#### Source material
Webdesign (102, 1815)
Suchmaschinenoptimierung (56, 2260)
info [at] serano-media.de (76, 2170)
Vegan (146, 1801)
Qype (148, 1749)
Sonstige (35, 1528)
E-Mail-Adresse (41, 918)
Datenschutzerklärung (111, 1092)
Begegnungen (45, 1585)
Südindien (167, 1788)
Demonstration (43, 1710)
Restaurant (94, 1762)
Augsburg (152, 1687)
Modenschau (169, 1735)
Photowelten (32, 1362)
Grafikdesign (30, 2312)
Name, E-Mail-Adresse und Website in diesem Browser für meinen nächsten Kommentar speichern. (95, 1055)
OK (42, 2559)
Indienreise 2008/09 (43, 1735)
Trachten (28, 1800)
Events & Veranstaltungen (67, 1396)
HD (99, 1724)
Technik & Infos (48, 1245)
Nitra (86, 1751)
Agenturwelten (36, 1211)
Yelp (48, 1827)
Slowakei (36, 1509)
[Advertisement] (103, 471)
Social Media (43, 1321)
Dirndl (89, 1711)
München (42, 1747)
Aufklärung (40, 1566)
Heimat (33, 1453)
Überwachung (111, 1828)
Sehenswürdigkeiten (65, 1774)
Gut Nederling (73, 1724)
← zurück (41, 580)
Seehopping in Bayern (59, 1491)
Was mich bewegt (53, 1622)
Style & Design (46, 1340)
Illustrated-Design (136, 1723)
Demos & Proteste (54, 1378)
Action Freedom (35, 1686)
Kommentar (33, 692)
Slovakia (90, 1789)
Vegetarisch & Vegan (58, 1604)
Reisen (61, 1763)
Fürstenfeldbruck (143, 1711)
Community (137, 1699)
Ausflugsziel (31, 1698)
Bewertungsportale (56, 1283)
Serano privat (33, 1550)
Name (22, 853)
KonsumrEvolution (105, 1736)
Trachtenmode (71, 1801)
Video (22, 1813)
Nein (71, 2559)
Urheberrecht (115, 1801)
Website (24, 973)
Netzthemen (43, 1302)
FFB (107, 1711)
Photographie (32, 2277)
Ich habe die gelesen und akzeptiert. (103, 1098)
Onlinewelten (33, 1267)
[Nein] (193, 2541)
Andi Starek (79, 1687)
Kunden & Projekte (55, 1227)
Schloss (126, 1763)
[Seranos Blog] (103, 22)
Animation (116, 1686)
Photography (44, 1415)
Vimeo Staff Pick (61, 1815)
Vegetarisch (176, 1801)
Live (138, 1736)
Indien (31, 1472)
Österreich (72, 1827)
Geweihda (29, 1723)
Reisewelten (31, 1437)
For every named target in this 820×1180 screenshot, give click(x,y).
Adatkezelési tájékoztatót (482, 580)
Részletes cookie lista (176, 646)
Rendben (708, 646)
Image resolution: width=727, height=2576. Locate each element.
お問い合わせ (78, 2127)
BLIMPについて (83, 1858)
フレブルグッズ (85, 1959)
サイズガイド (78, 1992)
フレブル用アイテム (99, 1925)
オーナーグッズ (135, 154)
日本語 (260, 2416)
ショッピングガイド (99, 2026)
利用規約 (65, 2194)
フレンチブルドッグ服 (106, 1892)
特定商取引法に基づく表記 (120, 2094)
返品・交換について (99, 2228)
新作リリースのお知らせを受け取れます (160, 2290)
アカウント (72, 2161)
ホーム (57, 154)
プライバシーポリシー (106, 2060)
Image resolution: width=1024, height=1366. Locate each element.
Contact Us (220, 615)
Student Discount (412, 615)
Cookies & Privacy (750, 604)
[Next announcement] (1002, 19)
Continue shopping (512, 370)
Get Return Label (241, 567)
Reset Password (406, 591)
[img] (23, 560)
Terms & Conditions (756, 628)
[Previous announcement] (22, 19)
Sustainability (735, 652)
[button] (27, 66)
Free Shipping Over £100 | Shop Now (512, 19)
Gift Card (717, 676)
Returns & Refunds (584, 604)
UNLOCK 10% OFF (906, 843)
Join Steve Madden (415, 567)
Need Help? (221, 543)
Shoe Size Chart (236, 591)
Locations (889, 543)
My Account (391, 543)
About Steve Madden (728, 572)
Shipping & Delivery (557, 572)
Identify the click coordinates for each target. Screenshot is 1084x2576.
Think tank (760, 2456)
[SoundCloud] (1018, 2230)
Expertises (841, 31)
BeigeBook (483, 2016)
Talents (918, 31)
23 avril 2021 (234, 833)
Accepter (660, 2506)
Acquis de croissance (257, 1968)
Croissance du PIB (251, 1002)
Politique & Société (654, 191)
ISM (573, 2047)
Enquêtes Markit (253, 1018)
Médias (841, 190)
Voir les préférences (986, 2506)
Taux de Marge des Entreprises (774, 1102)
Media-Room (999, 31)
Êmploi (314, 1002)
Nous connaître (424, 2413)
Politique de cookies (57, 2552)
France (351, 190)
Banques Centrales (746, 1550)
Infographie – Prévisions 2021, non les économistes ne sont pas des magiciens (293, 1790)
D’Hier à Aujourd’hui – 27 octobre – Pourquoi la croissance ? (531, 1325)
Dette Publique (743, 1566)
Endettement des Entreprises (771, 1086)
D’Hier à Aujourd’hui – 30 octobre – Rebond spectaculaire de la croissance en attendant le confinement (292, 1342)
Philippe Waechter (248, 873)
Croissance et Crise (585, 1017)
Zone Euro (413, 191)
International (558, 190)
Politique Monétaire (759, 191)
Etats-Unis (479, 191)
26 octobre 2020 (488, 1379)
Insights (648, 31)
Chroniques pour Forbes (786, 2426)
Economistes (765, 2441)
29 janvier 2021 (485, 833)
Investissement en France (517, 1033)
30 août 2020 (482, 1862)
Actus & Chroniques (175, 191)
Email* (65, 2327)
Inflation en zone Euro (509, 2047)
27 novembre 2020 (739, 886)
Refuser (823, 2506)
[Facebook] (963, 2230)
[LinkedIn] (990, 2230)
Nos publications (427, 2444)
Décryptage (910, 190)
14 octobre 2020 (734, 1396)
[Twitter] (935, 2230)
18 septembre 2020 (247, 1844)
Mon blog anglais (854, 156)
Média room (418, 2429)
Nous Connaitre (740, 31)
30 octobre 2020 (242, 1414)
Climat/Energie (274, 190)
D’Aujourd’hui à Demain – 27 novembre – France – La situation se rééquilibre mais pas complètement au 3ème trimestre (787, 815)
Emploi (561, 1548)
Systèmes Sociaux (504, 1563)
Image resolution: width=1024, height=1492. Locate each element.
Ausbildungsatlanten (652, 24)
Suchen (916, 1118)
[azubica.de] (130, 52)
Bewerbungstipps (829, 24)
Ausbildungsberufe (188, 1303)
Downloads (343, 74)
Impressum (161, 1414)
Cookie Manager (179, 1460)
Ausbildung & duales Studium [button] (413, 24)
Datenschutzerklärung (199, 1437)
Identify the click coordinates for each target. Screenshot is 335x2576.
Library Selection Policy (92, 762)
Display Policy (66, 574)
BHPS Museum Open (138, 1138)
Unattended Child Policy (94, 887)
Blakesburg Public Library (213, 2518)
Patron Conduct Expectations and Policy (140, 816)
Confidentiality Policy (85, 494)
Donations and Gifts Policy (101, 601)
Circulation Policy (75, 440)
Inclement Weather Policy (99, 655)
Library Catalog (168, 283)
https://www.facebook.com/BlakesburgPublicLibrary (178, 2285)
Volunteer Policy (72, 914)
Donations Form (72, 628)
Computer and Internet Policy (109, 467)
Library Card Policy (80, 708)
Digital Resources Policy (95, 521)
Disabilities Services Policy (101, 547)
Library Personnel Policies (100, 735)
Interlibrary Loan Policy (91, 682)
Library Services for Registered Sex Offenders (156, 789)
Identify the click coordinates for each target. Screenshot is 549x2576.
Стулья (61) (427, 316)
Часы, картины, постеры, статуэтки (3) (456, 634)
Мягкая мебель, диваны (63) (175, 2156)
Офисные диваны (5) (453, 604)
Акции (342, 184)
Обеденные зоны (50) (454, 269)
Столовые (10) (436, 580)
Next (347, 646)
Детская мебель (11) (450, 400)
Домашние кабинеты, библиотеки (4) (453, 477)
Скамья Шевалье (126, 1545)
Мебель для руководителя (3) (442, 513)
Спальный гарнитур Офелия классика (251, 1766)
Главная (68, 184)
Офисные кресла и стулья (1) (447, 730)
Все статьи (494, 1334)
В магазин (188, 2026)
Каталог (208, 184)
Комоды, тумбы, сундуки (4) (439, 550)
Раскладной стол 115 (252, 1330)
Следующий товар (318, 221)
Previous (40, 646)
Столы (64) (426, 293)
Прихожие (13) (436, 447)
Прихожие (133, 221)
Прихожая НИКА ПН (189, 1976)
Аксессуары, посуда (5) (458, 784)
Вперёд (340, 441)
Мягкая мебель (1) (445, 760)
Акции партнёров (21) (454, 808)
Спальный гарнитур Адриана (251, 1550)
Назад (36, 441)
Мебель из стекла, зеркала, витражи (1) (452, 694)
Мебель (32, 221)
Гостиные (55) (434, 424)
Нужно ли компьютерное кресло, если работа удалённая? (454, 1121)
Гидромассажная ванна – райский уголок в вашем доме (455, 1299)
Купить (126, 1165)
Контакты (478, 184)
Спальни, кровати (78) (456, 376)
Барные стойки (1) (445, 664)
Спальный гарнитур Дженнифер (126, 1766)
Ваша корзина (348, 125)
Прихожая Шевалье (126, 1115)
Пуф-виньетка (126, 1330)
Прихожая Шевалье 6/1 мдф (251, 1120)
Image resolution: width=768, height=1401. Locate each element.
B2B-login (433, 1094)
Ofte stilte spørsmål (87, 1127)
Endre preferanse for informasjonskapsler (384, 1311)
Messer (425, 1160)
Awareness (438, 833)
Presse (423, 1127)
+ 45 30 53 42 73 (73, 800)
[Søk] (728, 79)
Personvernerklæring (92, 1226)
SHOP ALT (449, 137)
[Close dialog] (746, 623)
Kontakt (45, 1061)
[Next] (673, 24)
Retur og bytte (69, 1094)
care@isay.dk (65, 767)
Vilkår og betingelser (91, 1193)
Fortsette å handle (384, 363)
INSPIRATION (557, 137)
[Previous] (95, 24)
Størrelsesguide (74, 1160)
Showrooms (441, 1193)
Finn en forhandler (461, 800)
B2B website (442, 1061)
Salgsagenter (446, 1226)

#### What you should do
Only a number is wanted here: the count of lines above that hold the word "Locate".

#### Result for this exercise
4